As the name suggests, HH metering will allow Large Commercial Customers to settle their meter on a half hourly basis. This shift in metering process allows these customers to keep a closer watch on how much electricity they are using, and when they are using it. By monitoring electricity use more carefully, customers may be able to shift their demand patterns to take advantage of lower energy prices outside of peak times. This can be achieved through turning off demand at certain times of day or even switching working hours (if possible and commercially viable). This will be particularly attractive during the upcoming winter TRIAD season, in which the three highest peak electricity prices will be reached and charged for. As the TRIAD will not be confirmed until spring, large users of electricity are particularly vulnerable to a spike in electricity costs during these times. Further, this spike has been increasing each year, as the energy systems in the UK evolve to keep up with the new energy mix.
Additionally, commercial customers could take part in demand side response (DSR) whereby incentives are offered to electricity consumers to reduce or shut down their electricity consumption at times of peak demand. DSR is designed to reduce excessive peaks in demand at certain times of the day or year in order to protect the electricity network against instances of demand outstripping supply - risking blackouts – and causing inflated electricity prices as a result. Due to their greater demand for electricity, Large Commercial Customers are well-placed to take advantage of DSR and other incentives offered for reductions in demand at peak times.

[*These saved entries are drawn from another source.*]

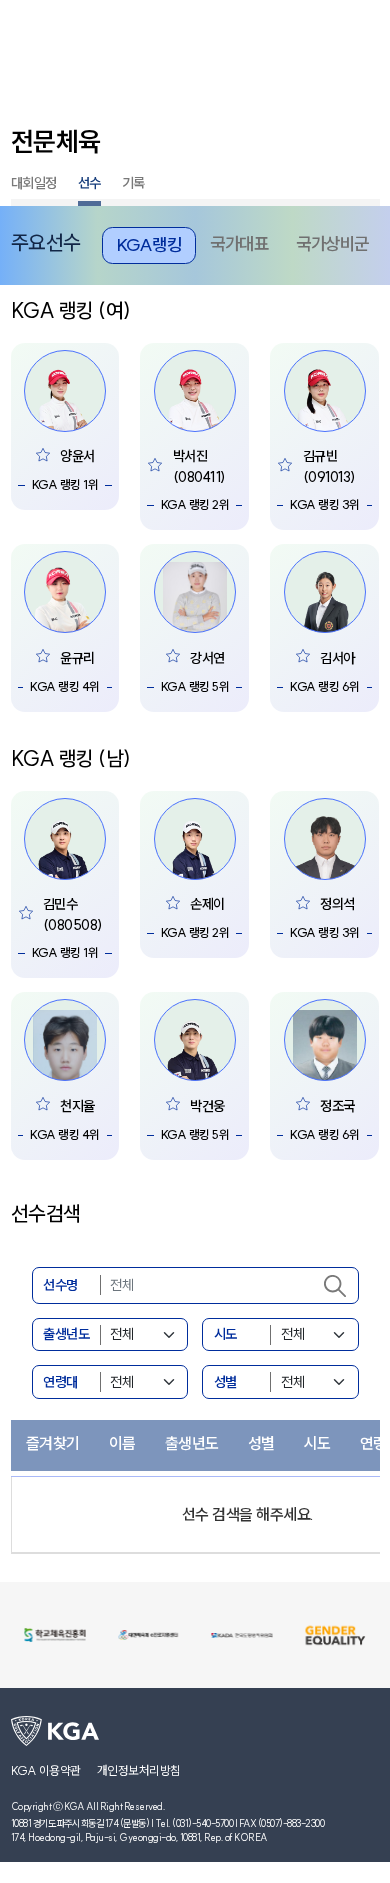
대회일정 (34, 183)
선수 (89, 183)
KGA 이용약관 (46, 1770)
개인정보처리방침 (139, 1770)
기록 (133, 183)
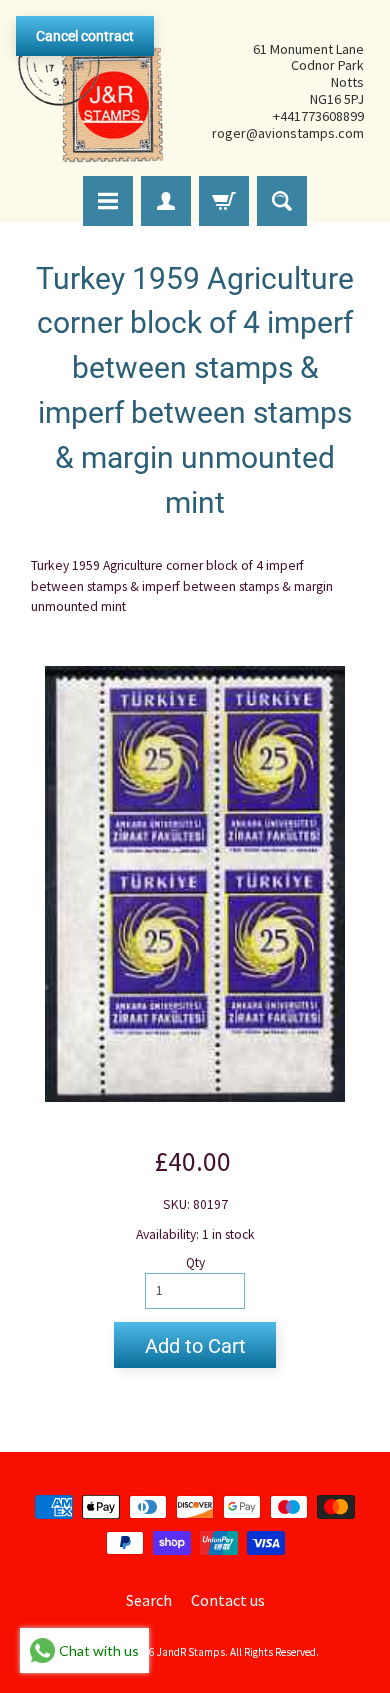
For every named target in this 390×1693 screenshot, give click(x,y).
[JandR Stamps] (91, 91)
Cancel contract (85, 36)
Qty (195, 1262)
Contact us (228, 1600)
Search (149, 1600)
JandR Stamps (191, 1652)
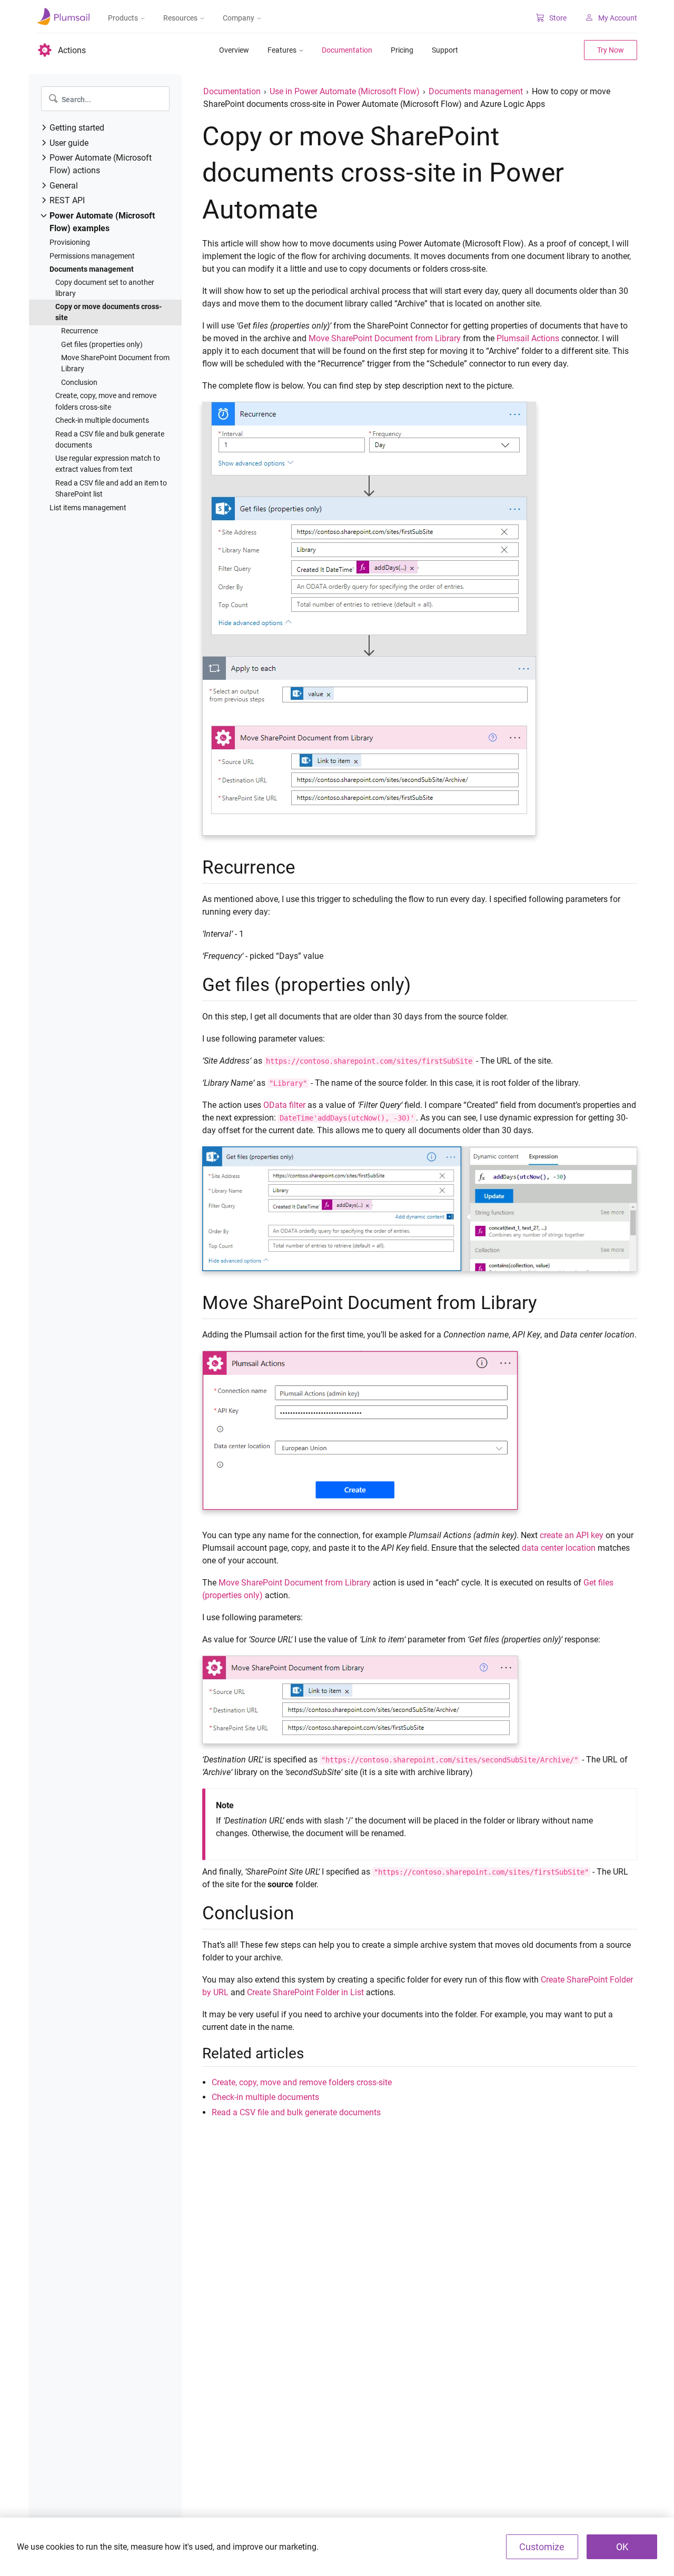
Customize (541, 2546)
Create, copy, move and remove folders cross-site (105, 401)
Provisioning (69, 242)
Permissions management (92, 256)
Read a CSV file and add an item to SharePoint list (111, 488)
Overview (234, 50)
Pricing (402, 50)
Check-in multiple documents (102, 420)
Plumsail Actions (528, 338)
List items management (87, 507)
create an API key (571, 1535)
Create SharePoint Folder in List (305, 1992)
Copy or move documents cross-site (108, 312)
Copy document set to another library (104, 288)
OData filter (284, 1105)
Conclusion (79, 382)
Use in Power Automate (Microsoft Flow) (345, 91)
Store (558, 18)
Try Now (610, 50)
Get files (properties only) (102, 344)
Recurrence (79, 330)
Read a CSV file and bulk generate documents (109, 439)
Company (238, 18)
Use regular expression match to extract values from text (107, 463)
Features (281, 50)
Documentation (347, 50)
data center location (559, 1548)
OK (622, 2546)
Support (445, 50)
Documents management (91, 269)
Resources (180, 18)
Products (123, 18)
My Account (617, 18)
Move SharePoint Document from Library (115, 363)
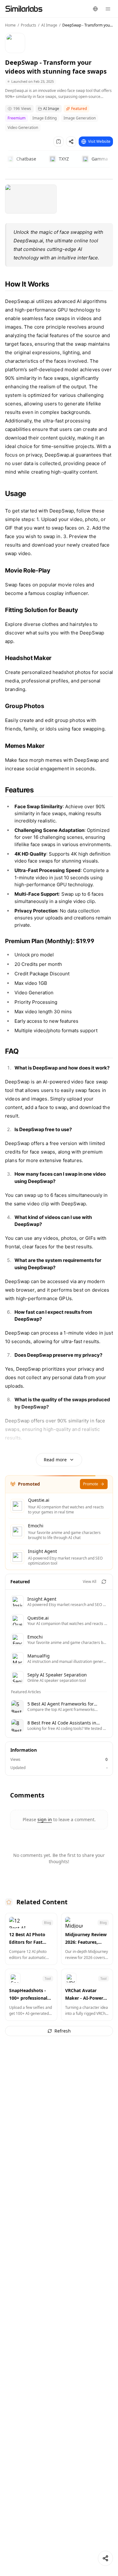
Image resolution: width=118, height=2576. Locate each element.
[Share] (105, 2558)
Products (28, 25)
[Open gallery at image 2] (31, 199)
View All (89, 1581)
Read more (55, 1460)
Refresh (62, 2031)
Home (10, 25)
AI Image (49, 25)
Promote (90, 1484)
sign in (44, 1819)
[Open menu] (108, 9)
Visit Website (99, 141)
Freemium (16, 118)
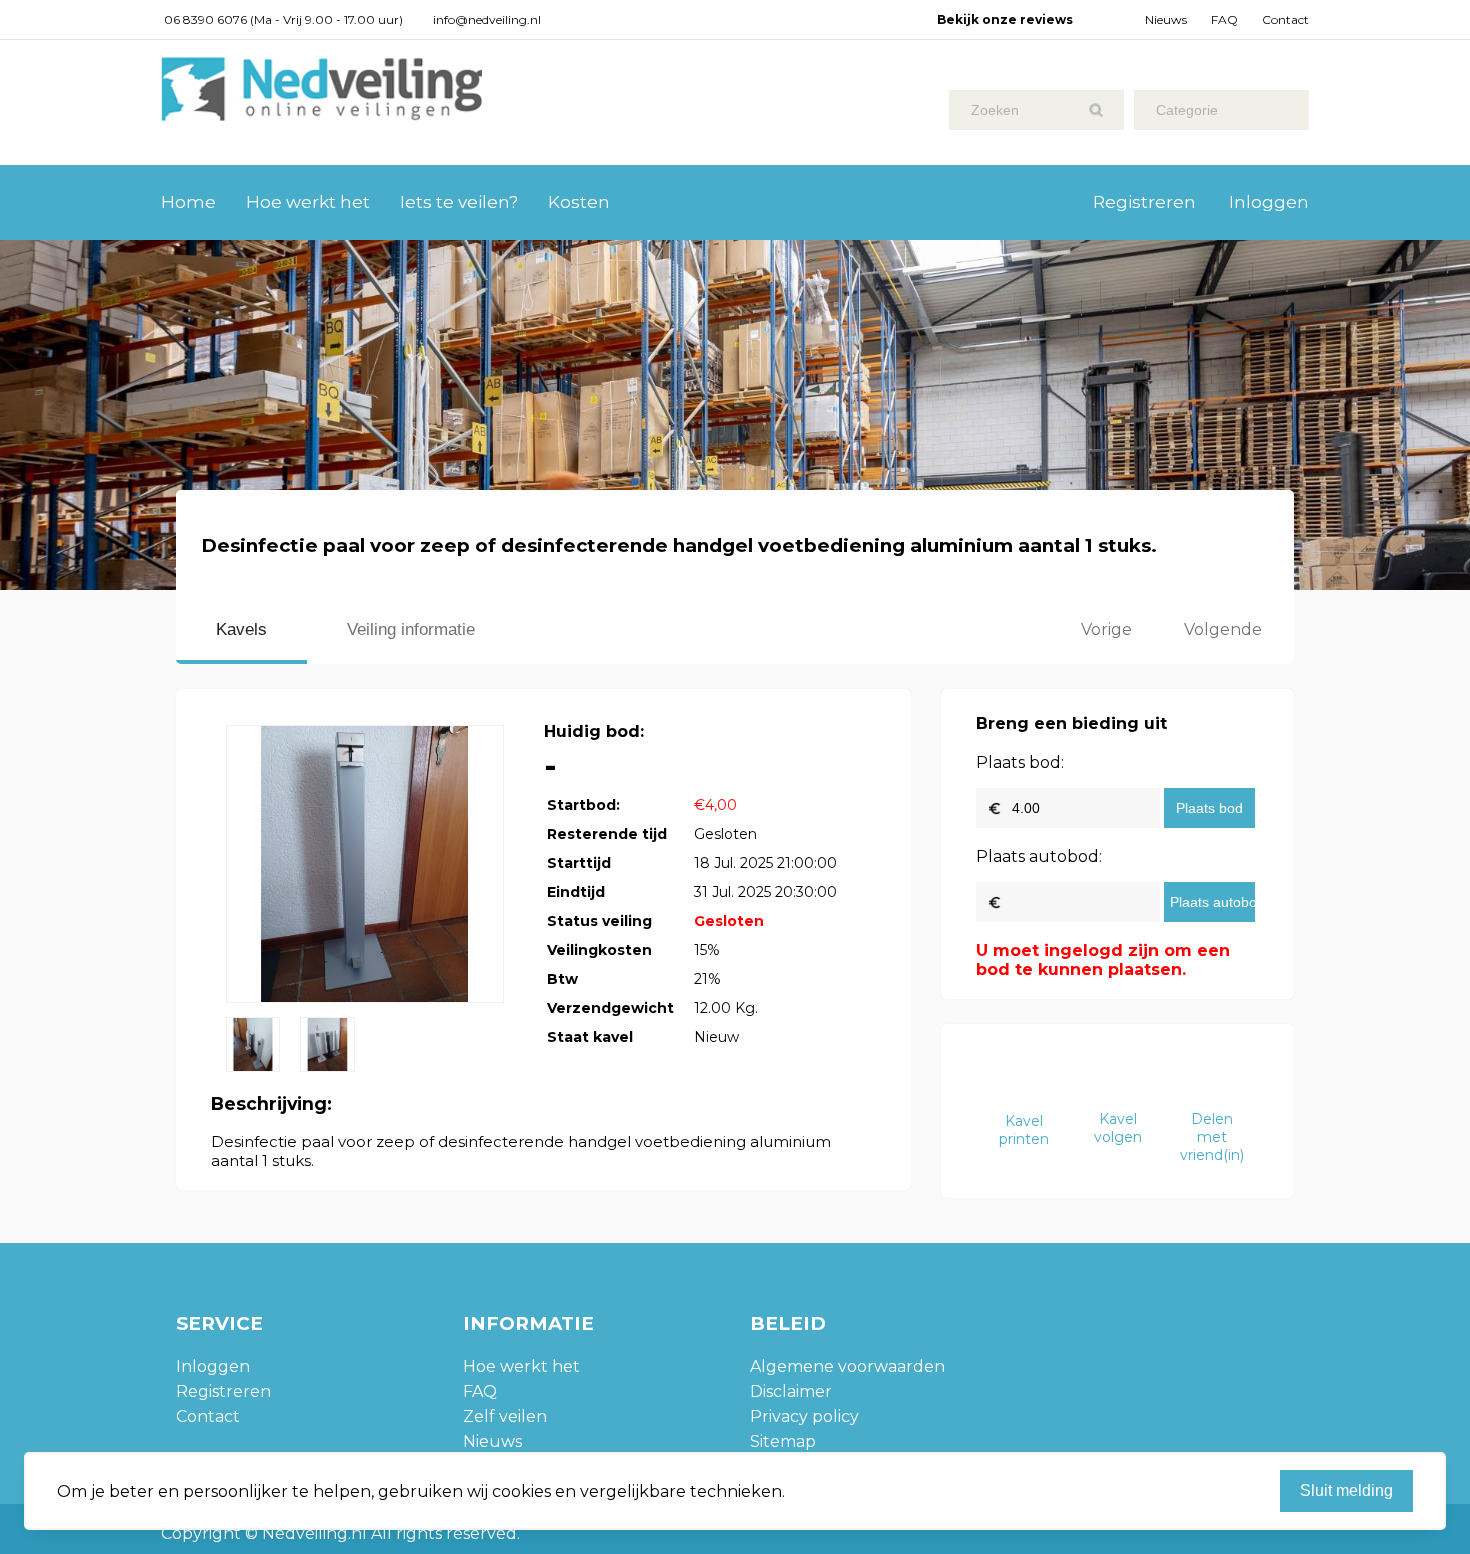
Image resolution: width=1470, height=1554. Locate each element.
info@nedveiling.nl (487, 19)
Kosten (579, 202)
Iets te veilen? (459, 202)
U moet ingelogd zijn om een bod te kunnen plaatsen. (1103, 960)
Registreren (1144, 202)
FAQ (1224, 19)
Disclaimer (791, 1391)
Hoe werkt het (308, 202)
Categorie (1187, 110)
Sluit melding (1346, 1490)
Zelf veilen (505, 1416)
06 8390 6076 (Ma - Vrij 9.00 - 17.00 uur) (283, 19)
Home (188, 202)
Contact (1285, 19)
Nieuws (1166, 19)
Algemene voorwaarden (847, 1366)
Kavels (241, 629)
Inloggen (1269, 202)
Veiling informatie (411, 629)
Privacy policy (804, 1416)
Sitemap (783, 1441)
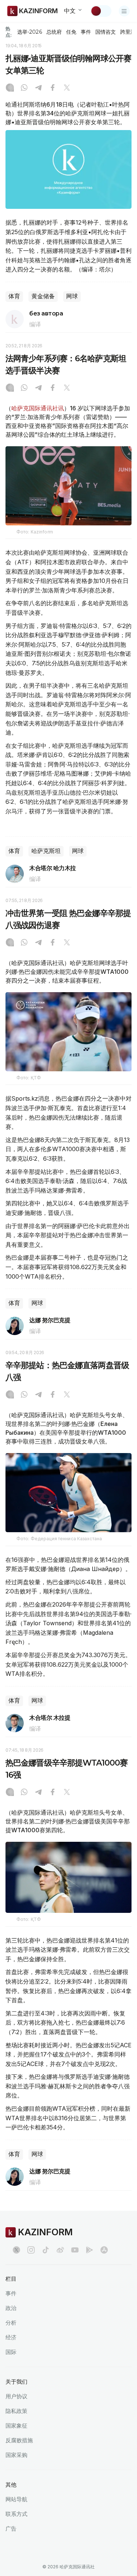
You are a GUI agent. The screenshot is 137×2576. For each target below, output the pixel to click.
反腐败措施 (19, 2440)
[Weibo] (60, 2250)
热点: (8, 32)
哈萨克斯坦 (46, 850)
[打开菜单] (124, 10)
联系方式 (16, 2513)
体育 (14, 296)
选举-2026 (29, 32)
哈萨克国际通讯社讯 (37, 408)
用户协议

The changes do not require a new meter to be installed as they only apply to those Large Commercial Customers, who should already have an advanced meter installed. However, each commercial premises covered by the modifications will need to have appointed for it a Meter Operator, Data Collector and Data Aggregator (Supplier Agents). A Large Commercial Customer can appoint their own Supplier Agents but if they choose not to, their electricity supplier will appoint the Supplier Agents for the premises. This is another area in which a Large Commercial Customer could potentially make savings if they are inclined to seek out the best deals.